I would be interested to see what others are doing.

I do alot of rotator cuff warm ups before any chest or shoulder workouts. I spend as much as 20 min just stretching and warming them up with light weights before any chest or shoulder movements. I guess that this would fall into that category.


----------



## brock8282 (Apr 9, 2020)

i have no idea what to call any of the movements i do but i spend about 10 minutes getting my scapula and shoulders loosened up and moving before upper body days, and probably about 10 minutes getting my hips opened up and ankles loosened up on leg days. will be interested to see what you do for "prehab"


----------



## Jin (Apr 9, 2020)

brock8282 said:


> i have no idea what to call any of the movements i do but i spend about 10 minutes getting my scapula and shoulders loosened up and moving before upper body days, and probably about 10 minutes getting my hips opened up and ankles loosened up on leg days. will be interested to see what you do for "prehab"

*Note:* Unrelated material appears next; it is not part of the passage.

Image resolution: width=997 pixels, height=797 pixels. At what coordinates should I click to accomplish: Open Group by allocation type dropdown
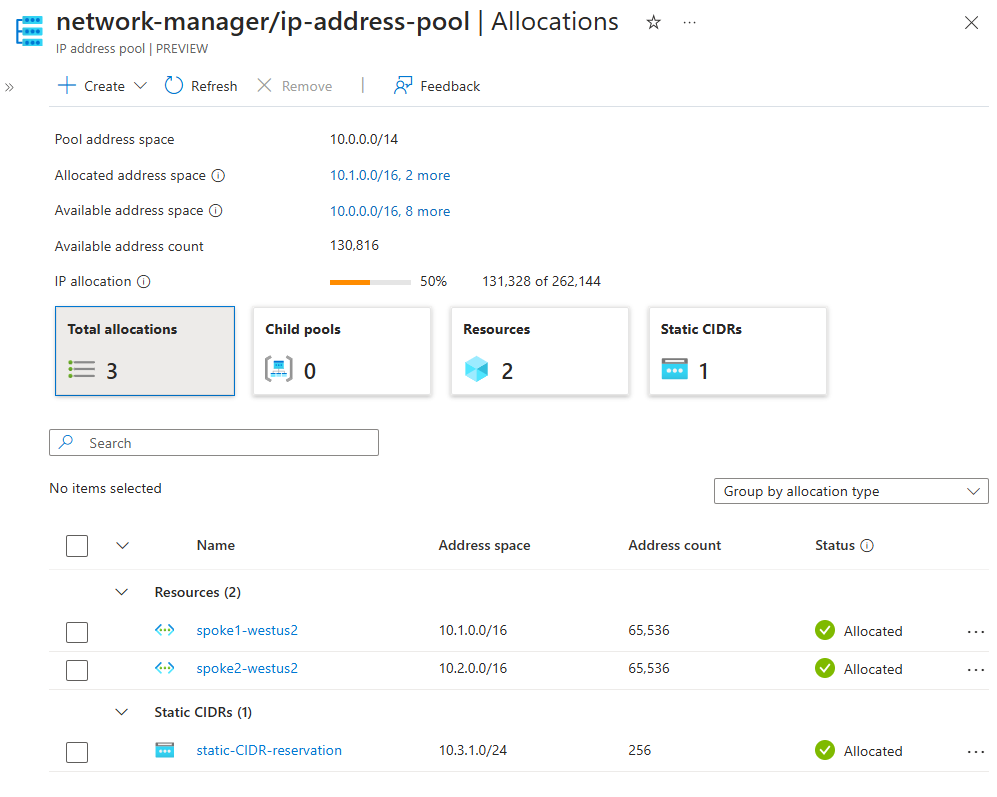click(x=851, y=491)
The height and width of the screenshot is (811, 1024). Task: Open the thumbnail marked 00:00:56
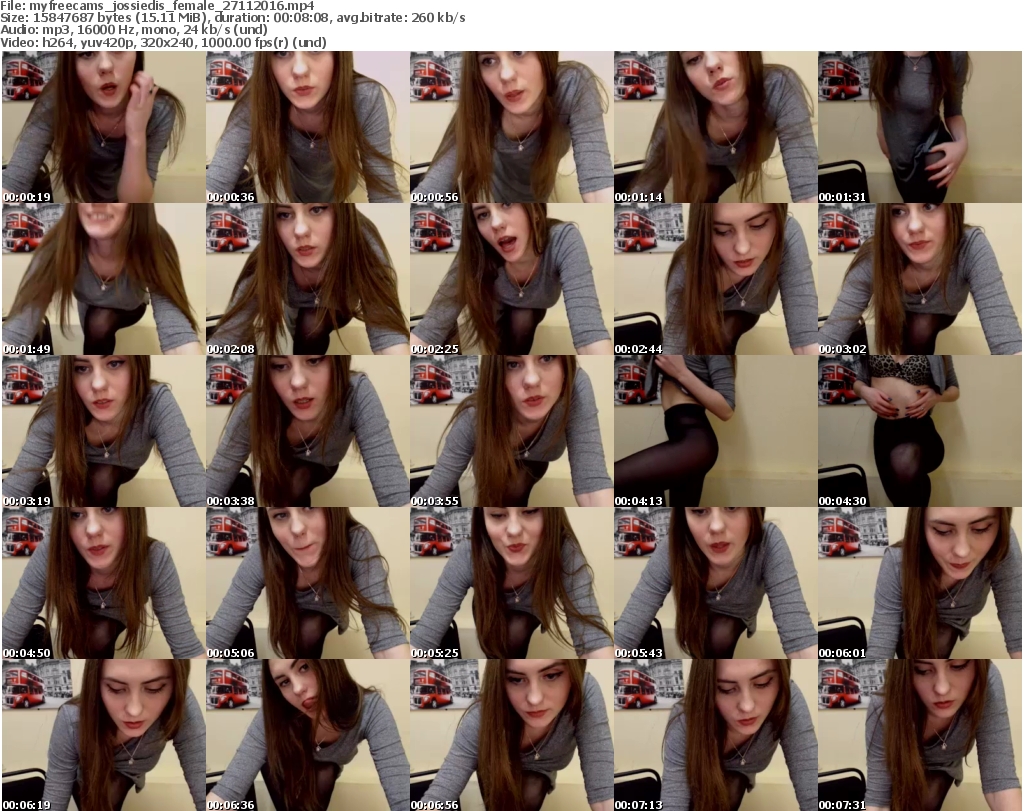(511, 128)
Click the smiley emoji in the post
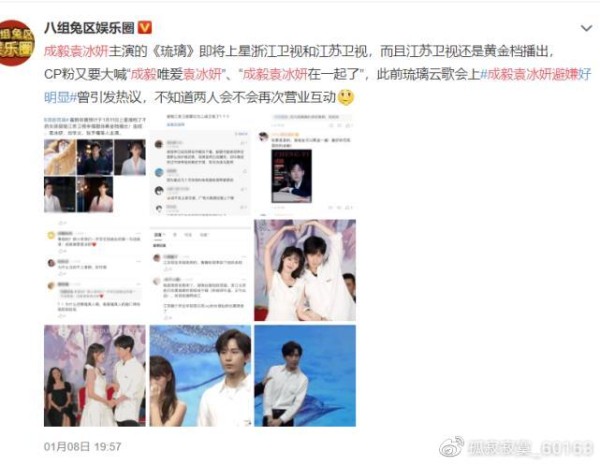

I’ve had Brock’s hips open in as little as 3 minutes after a couple shots of tequila.


----------



## Thatgoodfellow (Apr 10, 2020)

brock8282 said:


> i have no idea what to call any of the movements i do but i spend about 10 minutes getting my scapula and shoulders loosened up and moving before upper body days, and probably about 10 minutes getting my hips opened up and ankles loosened up on leg days. will be interested to see what you do for "prehab"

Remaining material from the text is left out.